As witnessed in May 2020, a knee on the neck that resulted in the death of George Floyd catapulted a little-known movement into the mainstream. Black Lives Matter took off with urgency, and elected officials, corporations and cable news outlets took notice. Continuous media coverage and information highlighted racial discord between communities and law enforcement. We saw whites, blacks and others, young and old, join forces to protest and march in the suburbs. Contemporary communication platforms yield that kind of power, influence and call to action.

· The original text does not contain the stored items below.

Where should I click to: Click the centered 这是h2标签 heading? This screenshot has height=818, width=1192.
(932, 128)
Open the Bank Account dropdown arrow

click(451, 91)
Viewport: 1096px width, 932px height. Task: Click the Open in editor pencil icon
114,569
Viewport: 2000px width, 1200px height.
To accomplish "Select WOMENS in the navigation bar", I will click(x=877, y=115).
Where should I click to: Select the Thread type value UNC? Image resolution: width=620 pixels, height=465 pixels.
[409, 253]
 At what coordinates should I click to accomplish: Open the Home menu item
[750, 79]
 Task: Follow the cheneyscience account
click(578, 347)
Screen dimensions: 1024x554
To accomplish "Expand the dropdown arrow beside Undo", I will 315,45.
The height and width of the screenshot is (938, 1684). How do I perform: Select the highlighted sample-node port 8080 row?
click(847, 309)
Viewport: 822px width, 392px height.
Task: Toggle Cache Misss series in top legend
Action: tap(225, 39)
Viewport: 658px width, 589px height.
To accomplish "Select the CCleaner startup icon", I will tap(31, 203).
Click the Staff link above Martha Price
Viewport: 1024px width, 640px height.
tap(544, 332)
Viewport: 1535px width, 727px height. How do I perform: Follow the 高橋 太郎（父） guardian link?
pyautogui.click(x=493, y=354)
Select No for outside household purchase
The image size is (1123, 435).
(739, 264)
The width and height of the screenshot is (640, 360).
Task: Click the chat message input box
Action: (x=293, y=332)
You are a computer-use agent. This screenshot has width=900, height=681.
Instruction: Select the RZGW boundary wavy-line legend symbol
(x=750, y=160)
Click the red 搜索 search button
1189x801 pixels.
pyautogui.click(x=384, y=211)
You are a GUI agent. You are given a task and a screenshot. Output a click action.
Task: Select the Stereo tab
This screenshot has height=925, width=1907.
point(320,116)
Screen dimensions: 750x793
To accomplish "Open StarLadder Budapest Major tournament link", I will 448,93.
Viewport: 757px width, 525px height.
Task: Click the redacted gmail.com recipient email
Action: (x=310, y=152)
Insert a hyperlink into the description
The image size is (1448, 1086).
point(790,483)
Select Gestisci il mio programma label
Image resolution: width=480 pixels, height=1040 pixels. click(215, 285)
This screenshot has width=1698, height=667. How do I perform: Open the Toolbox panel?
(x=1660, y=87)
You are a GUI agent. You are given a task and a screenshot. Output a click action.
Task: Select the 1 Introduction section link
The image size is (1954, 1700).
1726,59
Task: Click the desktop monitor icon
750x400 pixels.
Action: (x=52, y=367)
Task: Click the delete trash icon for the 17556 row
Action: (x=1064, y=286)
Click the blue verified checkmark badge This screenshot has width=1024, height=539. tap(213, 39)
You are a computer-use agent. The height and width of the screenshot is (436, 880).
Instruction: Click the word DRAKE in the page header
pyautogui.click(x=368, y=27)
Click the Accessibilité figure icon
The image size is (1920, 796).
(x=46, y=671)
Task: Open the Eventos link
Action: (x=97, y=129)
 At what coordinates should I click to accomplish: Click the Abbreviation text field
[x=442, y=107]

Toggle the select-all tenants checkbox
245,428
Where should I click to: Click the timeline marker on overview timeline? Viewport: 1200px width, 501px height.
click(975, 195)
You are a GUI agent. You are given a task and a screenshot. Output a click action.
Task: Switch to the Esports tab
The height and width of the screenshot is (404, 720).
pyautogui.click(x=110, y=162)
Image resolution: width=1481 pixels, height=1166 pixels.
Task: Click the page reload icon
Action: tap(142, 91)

But the black victims of the 1921 Tulsa Massacre had none of that - no press conferences, no lawyers, no protests. Only unmarked graves capture the symbolic end to that sad chapter. Back in 1921, the NAACP initiated calls for investigations into the killings, looting and burning of Greenwood but to no avail as the system was stacked against them. No one was ever held accountable. No justice, no peace for hundreds of victims and survivors.
Yet, truth, however slow to surface, has a way of rearing its head, and now in due time, we demand and work toward resolutions in systemic social, economic and racial imbalances. In August 2020, the city of Tulsa began construction of a history center named Greenwood Rising to provide insight into the horrific events of June 1, 1921. One-hundred years later, the Tulsa College of Law houses a legal clinic to provide pro-bono legal services to the residents of the Greenwood District.
Here, the DuPage NAACP recently commemorated the 1921 Tulsa Race Massacre with a webinar featuring a panel discussion in order to keep its memory alive, not as some minor event in our distant past, but as a reminder of what can and needs to be done for racial healing and justice.
• Azam Nizamuddin is an attorney from Bloomingdale and lectures on constitutional and legal issues.